• 问题陈述: 更新材料中从包含“Task: Click the home tab icon in sidebar”的那一行开始、到包含“Action: 93,207”的那一行结束的各行，把“Task”换成“Goal”，其余一律不变，结果中不要放图片。

----------------

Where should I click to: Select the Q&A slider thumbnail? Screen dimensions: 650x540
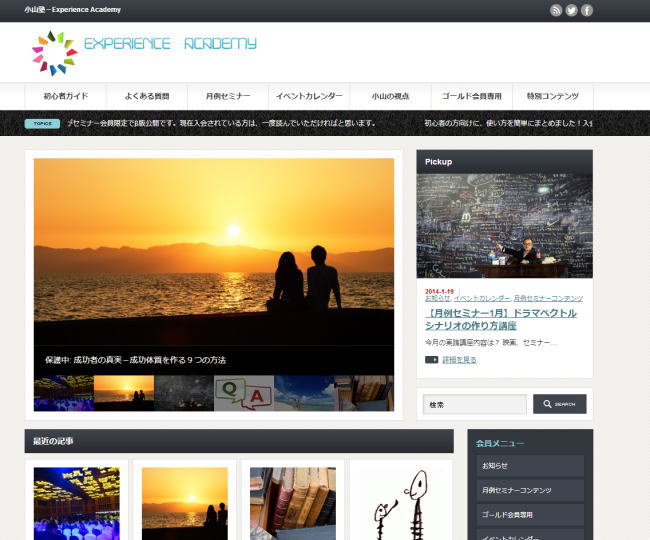[x=243, y=393]
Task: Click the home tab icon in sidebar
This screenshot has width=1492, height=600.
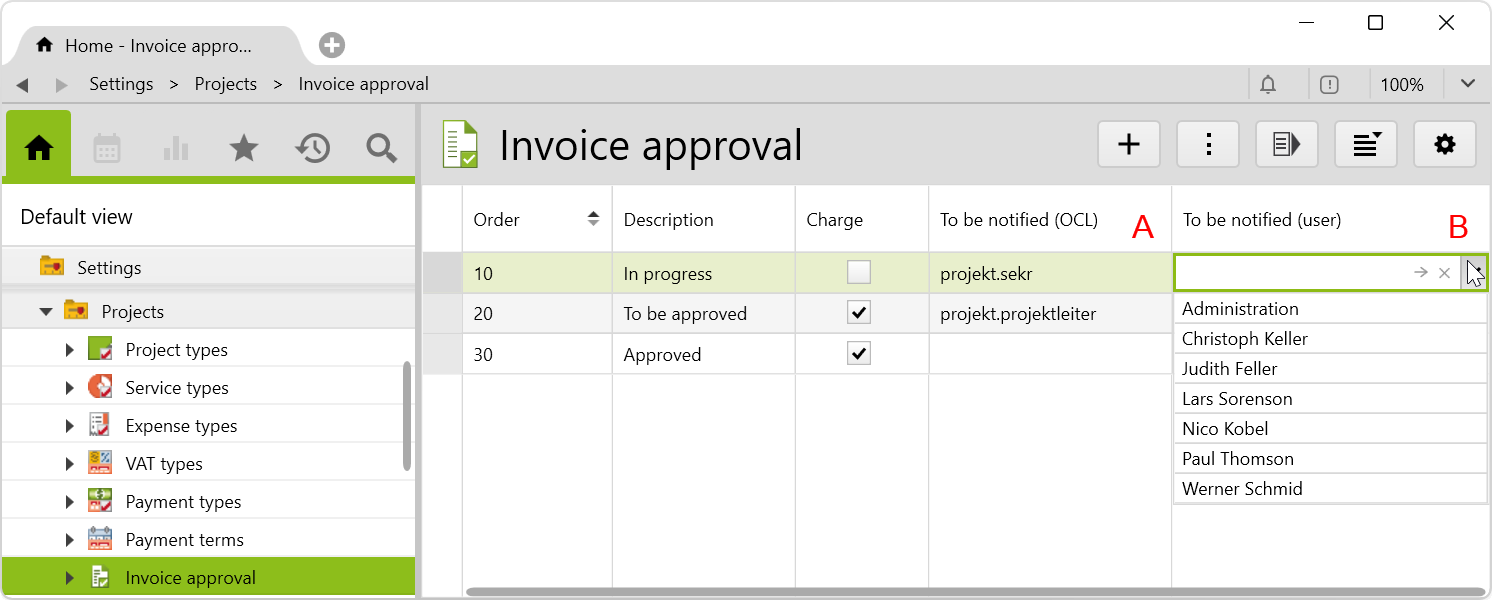Action: (x=39, y=148)
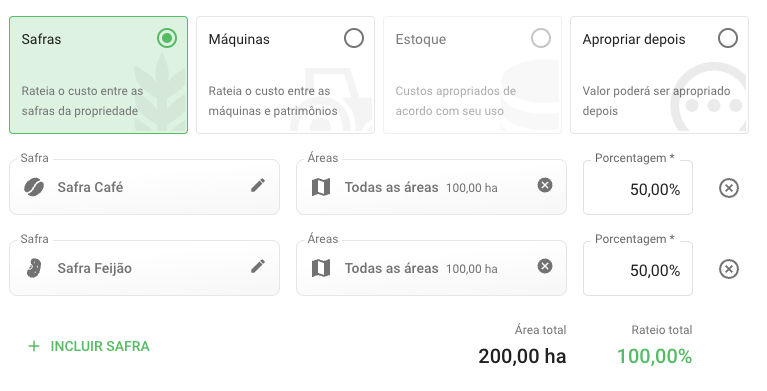Click map icon in first Áreas field
The image size is (767, 391).
[x=321, y=187]
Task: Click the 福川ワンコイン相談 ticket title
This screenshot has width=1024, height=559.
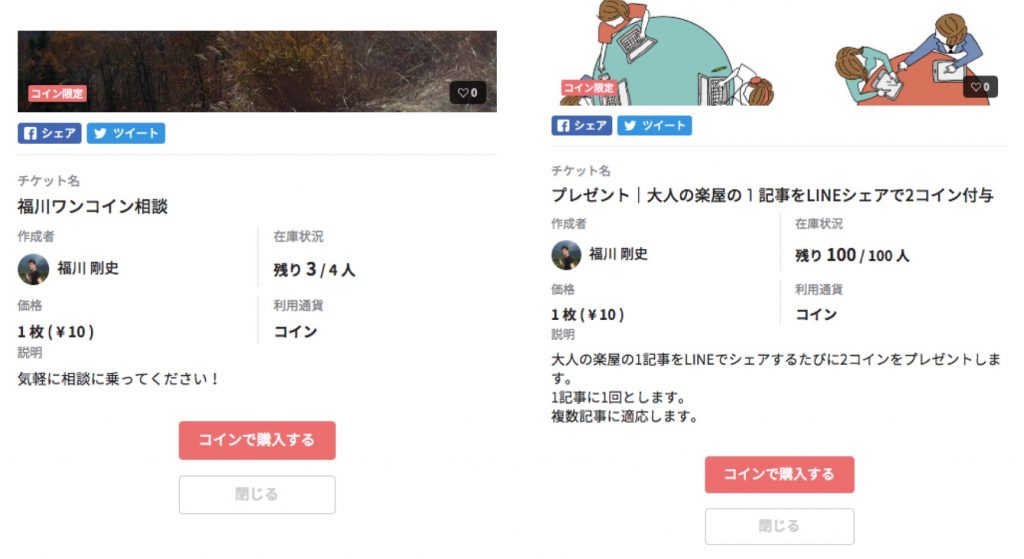Action: 93,207
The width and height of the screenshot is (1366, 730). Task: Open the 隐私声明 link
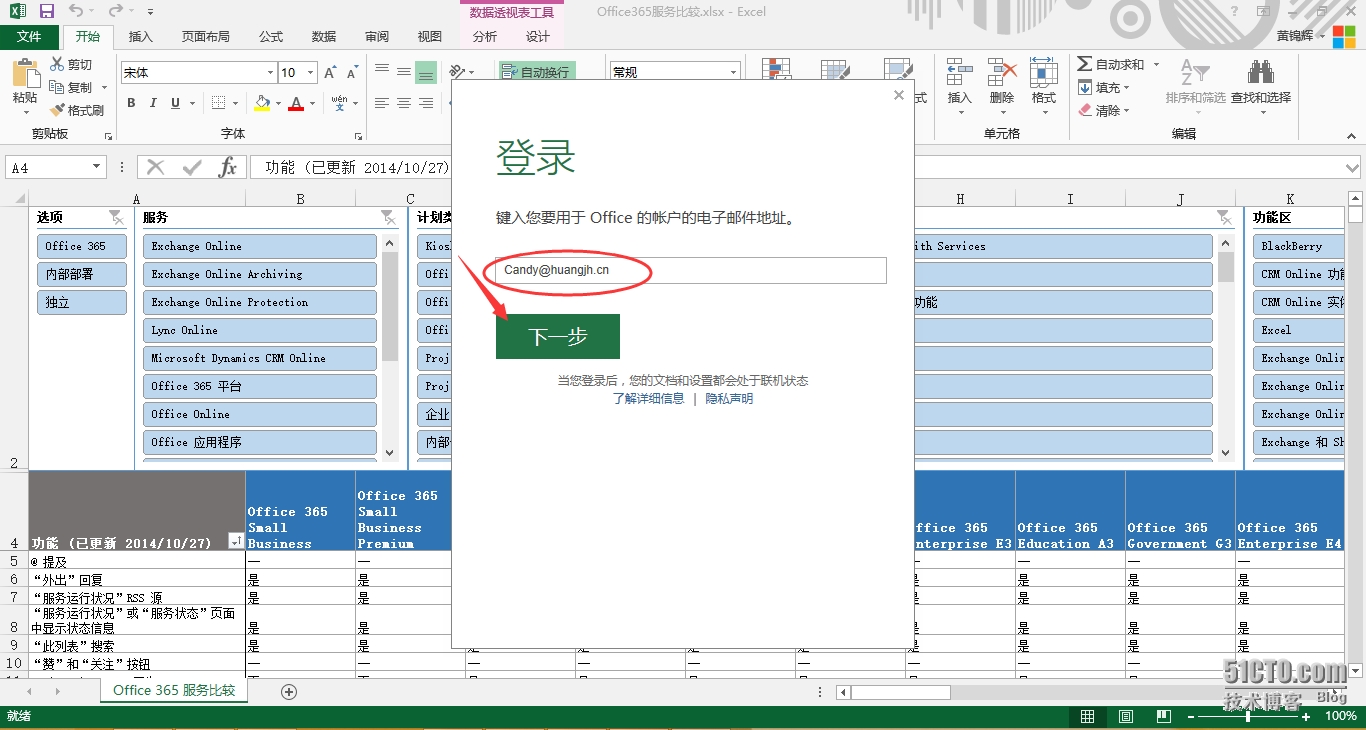tap(729, 399)
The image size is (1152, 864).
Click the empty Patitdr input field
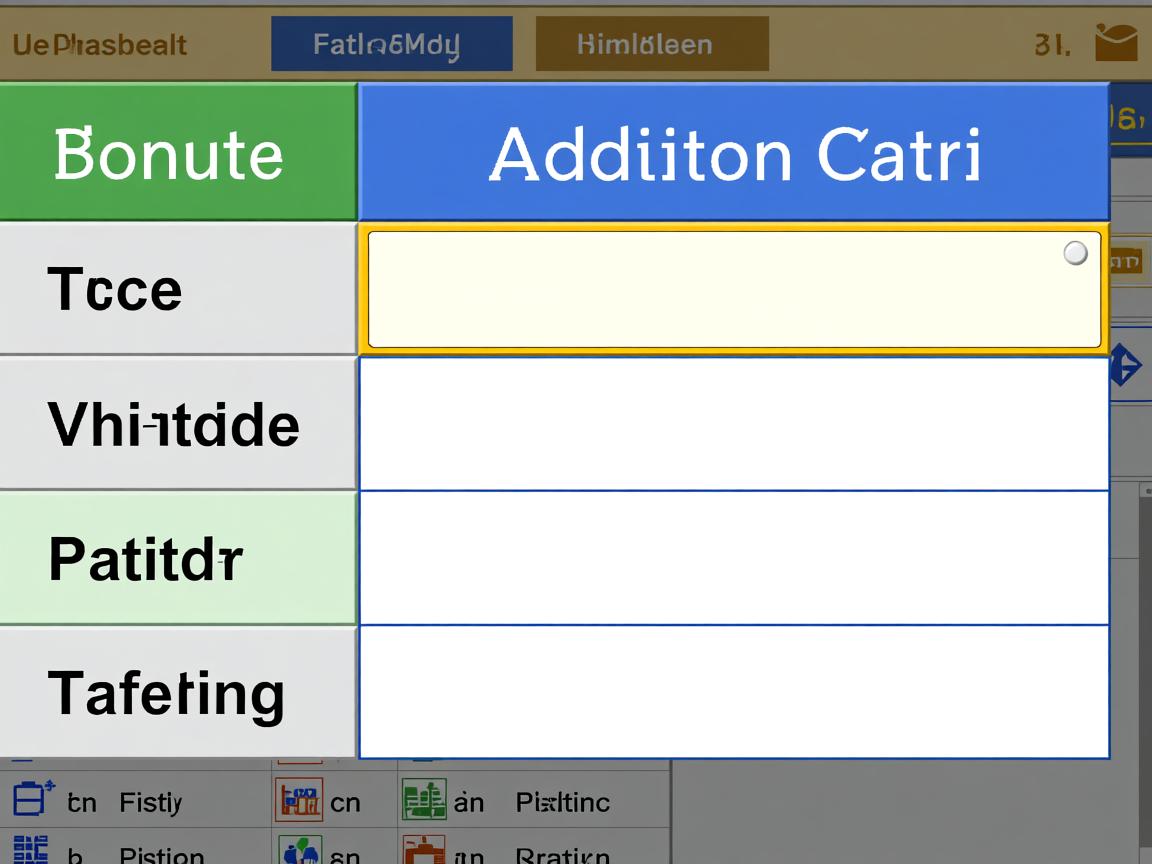[733, 558]
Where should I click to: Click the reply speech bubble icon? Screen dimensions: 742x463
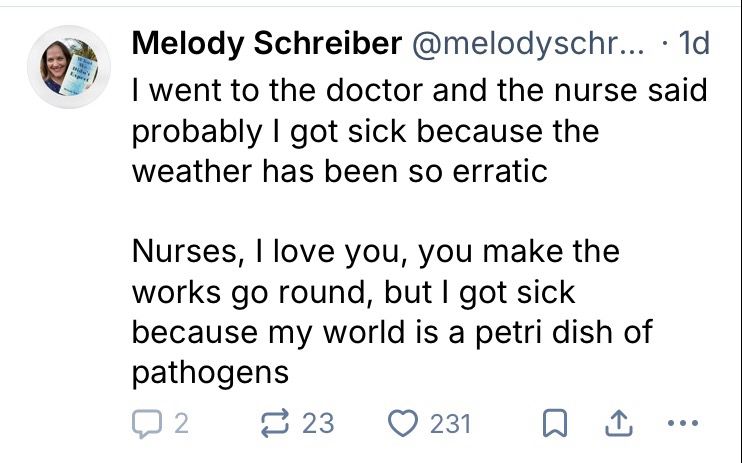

----------------

• 回答:
Goal: Click the home tab icon in sidebar
This screenshot has width=1492, height=600.
Action: (x=39, y=148)
Click map icon in first Áreas field
The image size is (767, 391).
[x=321, y=187]
Goal: Click the 福川ワンコイン相談 ticket title
This screenshot has width=1024, height=559.
Action: 93,207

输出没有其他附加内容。